Black girls who are proud of their racial identity perform better academically than those with low self-esteem about their blackness a new study from Washington University in St. Louis found, The Source reported.
“Persons of color who have unhealthy racial identity beliefs tend to perform lower in school and have more symptoms of depression. There is a link between education and health-related outcomes. The next step is to examine how these contexts contribute to risky behavior taking in Black girls,” said Sheretta Butler-Barnes, assistant professor in social work at Washington University and lead author of the study.

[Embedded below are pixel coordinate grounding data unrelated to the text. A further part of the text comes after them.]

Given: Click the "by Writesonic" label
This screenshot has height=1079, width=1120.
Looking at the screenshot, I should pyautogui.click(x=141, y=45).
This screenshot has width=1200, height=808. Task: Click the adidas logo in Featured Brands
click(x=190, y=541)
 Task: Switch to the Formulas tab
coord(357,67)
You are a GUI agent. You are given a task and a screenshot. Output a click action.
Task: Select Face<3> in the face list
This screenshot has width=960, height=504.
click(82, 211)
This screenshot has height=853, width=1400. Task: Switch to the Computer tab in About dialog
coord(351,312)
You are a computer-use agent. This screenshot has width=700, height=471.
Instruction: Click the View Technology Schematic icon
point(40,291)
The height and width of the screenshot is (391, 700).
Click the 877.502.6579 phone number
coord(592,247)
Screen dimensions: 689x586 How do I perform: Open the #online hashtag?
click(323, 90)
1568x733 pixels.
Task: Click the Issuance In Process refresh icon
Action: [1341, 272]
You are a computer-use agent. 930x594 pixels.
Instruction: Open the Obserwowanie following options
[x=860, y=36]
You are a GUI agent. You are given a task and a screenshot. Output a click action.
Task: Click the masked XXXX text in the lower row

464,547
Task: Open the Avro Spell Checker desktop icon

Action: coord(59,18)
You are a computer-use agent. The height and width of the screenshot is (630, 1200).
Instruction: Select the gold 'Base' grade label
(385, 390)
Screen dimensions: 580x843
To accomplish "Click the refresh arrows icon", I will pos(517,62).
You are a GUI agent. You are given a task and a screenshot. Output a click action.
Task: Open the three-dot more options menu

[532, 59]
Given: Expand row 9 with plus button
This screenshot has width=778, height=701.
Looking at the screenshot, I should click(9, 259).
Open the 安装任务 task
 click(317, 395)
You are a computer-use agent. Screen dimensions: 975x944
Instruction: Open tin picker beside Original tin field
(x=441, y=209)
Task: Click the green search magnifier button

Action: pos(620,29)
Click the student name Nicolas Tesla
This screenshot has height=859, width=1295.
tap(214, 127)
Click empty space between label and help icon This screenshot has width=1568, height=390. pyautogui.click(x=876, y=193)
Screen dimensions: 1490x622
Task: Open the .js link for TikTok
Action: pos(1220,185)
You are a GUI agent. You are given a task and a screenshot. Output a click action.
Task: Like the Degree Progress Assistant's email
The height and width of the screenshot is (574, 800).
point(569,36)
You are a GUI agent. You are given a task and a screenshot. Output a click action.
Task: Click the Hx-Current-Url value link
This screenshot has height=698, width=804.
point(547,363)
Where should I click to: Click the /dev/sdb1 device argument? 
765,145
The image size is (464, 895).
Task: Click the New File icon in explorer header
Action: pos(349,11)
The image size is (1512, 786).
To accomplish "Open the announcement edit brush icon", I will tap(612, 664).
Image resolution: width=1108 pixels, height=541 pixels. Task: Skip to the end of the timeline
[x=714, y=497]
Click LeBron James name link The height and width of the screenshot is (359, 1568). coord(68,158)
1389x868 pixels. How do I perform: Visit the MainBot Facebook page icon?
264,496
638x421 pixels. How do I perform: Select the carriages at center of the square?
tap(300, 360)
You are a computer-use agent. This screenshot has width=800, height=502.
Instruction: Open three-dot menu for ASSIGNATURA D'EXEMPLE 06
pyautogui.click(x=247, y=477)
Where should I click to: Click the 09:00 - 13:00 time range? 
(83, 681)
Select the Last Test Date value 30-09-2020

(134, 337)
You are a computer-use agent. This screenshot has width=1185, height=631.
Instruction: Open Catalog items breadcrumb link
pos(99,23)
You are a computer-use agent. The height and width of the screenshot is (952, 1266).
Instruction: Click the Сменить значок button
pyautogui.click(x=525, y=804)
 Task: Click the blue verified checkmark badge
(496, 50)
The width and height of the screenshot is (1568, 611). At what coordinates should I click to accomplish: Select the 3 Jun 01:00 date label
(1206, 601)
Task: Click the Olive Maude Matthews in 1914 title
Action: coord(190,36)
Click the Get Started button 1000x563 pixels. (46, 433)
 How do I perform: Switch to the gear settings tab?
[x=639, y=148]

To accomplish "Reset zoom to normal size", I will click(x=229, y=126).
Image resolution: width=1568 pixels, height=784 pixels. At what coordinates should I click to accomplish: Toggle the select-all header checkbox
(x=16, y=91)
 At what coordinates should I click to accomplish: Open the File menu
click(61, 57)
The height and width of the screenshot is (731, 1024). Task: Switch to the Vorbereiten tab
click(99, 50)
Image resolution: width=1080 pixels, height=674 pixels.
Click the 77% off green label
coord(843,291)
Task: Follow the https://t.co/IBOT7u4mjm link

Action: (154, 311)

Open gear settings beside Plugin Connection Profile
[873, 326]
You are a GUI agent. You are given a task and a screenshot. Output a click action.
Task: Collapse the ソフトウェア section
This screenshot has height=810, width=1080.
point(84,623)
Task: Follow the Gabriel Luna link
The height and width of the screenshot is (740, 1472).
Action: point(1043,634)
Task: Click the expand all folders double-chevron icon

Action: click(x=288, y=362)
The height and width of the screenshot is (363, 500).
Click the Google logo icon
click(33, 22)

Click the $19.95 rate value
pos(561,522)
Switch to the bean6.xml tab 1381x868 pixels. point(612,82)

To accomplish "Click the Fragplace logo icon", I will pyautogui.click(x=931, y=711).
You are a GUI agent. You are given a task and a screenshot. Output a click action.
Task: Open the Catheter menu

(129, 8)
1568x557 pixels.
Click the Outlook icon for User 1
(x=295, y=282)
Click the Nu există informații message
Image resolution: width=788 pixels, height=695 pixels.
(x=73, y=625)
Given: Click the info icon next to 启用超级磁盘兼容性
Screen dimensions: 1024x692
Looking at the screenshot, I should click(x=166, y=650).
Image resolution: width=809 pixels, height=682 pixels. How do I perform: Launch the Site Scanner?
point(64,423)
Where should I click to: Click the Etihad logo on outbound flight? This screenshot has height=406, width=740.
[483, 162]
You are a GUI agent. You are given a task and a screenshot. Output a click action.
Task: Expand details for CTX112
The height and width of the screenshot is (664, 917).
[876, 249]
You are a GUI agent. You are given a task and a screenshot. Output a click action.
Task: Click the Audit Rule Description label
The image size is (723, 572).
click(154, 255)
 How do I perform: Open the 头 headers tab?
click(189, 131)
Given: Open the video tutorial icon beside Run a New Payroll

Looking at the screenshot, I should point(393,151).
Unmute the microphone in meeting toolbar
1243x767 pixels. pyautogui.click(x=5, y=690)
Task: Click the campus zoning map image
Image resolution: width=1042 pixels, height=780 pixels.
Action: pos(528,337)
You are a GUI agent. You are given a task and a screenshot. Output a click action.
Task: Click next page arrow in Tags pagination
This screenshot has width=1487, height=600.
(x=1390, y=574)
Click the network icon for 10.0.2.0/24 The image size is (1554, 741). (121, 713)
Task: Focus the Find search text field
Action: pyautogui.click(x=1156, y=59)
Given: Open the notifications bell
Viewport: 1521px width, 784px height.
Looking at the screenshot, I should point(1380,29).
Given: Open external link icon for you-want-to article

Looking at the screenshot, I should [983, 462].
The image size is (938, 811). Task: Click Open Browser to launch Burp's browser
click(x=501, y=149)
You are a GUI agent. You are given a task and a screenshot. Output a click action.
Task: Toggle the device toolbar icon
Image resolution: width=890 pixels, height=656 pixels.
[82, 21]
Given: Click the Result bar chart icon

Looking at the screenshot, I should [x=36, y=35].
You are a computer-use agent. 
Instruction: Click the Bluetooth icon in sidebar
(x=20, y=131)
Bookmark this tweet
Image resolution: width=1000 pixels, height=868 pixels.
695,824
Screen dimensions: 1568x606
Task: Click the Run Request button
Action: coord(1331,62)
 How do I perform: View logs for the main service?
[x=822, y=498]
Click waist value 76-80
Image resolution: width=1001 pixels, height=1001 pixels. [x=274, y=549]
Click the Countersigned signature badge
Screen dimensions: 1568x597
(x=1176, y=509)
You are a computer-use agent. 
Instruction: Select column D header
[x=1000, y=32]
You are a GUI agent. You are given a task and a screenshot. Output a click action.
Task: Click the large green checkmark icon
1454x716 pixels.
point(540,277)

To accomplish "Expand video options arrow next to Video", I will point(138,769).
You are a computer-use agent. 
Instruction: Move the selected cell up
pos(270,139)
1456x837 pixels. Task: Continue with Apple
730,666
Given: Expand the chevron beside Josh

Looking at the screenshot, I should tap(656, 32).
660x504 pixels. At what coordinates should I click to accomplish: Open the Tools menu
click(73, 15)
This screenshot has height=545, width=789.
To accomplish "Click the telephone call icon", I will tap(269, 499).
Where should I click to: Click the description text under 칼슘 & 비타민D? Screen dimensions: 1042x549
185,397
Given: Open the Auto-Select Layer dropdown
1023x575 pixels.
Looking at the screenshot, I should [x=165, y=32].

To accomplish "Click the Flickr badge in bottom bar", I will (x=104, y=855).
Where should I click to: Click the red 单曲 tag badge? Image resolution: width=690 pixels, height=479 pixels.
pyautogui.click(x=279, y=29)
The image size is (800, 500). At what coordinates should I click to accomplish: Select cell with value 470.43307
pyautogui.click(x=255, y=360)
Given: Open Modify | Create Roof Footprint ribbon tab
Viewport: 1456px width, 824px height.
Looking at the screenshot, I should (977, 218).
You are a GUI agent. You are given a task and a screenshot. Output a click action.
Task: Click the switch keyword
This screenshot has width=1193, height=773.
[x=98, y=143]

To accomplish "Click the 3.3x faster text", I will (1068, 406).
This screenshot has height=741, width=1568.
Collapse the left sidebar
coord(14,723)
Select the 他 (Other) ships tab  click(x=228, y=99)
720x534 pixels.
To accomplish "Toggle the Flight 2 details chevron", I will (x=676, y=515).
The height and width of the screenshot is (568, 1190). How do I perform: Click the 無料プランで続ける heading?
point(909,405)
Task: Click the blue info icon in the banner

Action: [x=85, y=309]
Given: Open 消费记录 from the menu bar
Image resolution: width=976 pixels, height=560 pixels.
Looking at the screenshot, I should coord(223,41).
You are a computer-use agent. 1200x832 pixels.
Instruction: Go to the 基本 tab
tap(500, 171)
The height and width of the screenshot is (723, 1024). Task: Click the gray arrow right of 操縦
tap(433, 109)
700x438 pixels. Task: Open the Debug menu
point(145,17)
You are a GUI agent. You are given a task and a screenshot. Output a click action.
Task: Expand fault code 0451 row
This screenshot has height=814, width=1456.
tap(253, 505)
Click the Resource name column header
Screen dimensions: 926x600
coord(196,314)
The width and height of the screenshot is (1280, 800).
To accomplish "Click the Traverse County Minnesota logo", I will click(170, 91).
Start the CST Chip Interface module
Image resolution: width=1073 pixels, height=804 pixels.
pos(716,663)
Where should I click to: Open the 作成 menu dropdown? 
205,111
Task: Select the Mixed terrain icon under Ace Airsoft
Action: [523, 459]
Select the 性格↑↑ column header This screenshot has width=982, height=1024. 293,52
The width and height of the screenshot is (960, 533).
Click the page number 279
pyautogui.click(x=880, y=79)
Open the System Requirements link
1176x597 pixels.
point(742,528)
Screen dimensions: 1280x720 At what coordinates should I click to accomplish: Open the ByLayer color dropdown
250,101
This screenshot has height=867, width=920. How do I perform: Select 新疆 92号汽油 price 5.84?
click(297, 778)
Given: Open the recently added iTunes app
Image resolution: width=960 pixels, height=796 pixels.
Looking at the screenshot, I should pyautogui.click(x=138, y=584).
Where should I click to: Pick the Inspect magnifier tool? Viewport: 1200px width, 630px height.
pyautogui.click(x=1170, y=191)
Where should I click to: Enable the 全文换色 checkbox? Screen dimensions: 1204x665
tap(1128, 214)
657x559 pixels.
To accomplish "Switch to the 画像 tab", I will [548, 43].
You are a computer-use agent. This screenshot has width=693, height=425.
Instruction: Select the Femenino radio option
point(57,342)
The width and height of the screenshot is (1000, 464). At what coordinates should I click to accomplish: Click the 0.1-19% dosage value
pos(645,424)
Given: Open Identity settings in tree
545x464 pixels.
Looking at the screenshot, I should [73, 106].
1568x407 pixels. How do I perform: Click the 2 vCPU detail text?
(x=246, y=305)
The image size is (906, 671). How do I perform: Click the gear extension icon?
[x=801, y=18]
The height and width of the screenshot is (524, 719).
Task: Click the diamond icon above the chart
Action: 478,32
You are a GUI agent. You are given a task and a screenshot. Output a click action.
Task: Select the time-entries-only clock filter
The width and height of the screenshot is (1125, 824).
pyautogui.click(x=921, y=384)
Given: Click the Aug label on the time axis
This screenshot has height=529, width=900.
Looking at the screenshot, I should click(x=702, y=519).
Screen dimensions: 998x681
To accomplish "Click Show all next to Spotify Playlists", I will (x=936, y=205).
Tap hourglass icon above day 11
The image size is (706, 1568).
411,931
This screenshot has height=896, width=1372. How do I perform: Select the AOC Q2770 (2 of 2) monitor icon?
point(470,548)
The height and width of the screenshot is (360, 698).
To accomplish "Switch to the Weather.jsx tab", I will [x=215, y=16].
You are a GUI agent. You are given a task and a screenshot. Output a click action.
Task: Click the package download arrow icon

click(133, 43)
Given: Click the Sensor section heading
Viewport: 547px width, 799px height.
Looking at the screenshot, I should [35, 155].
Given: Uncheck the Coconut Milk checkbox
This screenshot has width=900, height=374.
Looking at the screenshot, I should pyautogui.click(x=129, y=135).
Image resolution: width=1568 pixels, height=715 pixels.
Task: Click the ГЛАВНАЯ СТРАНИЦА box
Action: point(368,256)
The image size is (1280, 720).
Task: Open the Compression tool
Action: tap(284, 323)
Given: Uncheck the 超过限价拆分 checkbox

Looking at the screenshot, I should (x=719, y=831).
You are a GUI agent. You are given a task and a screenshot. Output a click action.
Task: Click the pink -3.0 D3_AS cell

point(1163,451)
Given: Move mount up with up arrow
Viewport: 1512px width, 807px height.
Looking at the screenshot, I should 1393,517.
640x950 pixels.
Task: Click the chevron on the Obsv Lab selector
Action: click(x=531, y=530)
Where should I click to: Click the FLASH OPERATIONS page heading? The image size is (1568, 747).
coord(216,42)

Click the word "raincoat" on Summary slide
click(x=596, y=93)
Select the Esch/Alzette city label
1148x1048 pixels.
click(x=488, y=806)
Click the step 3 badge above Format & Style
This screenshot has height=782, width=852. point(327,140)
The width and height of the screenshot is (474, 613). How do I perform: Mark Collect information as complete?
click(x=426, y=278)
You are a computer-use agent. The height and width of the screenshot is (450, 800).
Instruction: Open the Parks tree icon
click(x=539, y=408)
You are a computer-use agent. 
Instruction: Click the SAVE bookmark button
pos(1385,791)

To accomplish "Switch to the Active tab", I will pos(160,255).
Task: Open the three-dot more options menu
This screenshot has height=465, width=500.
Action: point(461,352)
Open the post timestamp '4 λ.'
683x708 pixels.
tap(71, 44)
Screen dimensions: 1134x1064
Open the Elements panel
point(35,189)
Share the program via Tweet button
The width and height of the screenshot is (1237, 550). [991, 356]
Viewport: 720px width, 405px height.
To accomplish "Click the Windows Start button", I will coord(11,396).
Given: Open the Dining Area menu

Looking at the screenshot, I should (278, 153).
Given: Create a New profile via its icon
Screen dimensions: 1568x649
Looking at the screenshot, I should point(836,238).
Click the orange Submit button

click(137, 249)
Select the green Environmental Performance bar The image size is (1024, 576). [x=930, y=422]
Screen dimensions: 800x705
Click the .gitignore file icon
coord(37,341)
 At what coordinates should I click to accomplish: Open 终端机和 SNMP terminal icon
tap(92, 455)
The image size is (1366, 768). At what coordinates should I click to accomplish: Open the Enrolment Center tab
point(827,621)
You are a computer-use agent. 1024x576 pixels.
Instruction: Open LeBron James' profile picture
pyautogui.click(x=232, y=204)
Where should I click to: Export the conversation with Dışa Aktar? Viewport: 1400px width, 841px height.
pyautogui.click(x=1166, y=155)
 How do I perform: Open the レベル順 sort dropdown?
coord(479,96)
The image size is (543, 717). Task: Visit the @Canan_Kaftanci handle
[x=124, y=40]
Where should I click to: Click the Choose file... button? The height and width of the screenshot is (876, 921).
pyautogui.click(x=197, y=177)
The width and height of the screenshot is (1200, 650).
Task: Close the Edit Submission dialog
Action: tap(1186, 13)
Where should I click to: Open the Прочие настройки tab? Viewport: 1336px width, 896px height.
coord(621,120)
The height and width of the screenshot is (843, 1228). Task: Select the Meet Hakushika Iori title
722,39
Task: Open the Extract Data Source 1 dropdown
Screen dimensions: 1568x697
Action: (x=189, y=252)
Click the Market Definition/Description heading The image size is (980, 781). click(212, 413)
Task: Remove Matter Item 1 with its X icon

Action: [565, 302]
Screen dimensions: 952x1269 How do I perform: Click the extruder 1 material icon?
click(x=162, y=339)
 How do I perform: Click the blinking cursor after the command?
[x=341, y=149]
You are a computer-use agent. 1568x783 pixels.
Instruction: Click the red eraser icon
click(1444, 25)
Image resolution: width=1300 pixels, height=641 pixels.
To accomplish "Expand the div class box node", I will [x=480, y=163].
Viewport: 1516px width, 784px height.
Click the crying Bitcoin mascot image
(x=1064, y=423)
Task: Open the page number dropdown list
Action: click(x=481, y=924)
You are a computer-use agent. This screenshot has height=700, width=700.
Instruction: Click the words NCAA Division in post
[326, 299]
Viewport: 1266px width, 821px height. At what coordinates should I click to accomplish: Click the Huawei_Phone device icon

Having a positive racial identity protects girls in hostile or negative school environments. However, when coupled with positive perceptions of the school climate, positive racial self-esteem was associated with greater academic motivation. To achieve those results, it’s critical to begin building the right attitude about being Black by adolescence, which will serve girls well into their adulthood.
“In our study, we found that feeling positive about being Black, and feeling support and belonging at school may be especially important for African-American girls’ classroom engagement and curiosity,” Butler-Barnes added. “Given the ways in which private regard buffered against the negative effects of a lower sense of belonging, feeling connected to the school may also work together with racial identity attitudes to improve academic outcomes.” The study was based on surveys of 733 adolescent Black girls recruited from a longitudinal study when they were ages 12-16.